Strategy Discussion: Lead Lag
Thoughts and insights into the world of lead-lag strategies
Lead-lag strategies are very well-known in the literature, and effects of this type can still be found across many timeframes. There are a few tricks of the trade when it comes to lead-lag that I’d like to explore + a bit of detail on the popular models behind lead-lag strategies.
Simple is often best, and especially when working with noisy financial data, it pays to have a robust method. That’s where our linear regression comes in; there’s nothing fancy here, just standard linear regression.
We take a regression between the returns of one asset and the returns of another asset to model our lead-lag relationship. The only difference is the timeframe of the returns since we need to shift our returns based on the lead-lag interval we are modeling.
This does create an awkward issue of needing to estimate the delay between them, but we can find this using statistical tests or simply plotting the returns.
Once we have our regression, we can predict how much a lagging asset will move based on the move in the leading asset.
Cheap Convergence Trading vs. Event Driven
Lead-lag strategies can be thought of in two ways: either as a cheaper method for executing a relative value trade where you would normally put on a spread but instead have opted to take the more mispriced leg (and reduce trading costs) OR as an event-driven trade.

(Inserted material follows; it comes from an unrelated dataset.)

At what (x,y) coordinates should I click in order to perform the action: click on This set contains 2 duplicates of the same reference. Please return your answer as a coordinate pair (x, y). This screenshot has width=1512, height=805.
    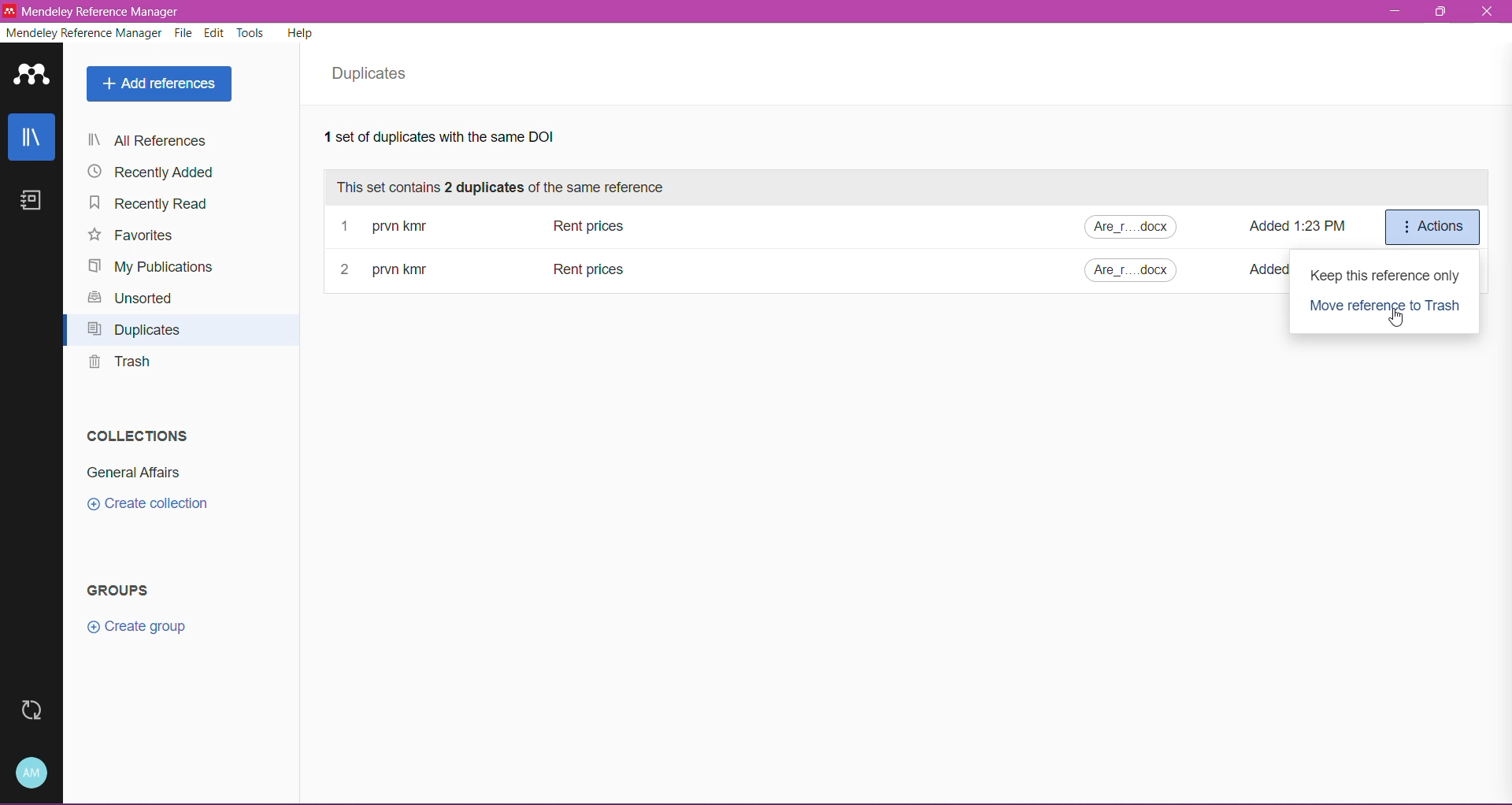
    Looking at the image, I should click on (509, 187).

The event could simply be a large price shock, but the key differentiator here is that we expect to realize our alpha in discrete vs. continuous time. With an event, we see a sudden move in the leading asset and a sudden move in the lagging asset - this tends to be more of an HFT trade, and because our alpha decays extremely fast, we probably need to execute as a taker.
For a relative value trade, we will not have such a sudden realization of our edge and instead can look into smarter forms of execution without worrying about missing the trade. This is the mid-frequency to low-frequency version of lead lag and is a bit more statistically driven because causality is harder to establish. Sudden moves are rare; one following another is a clear causal relationship, but smaller moves are common, and thus, gradual convergence is noisier.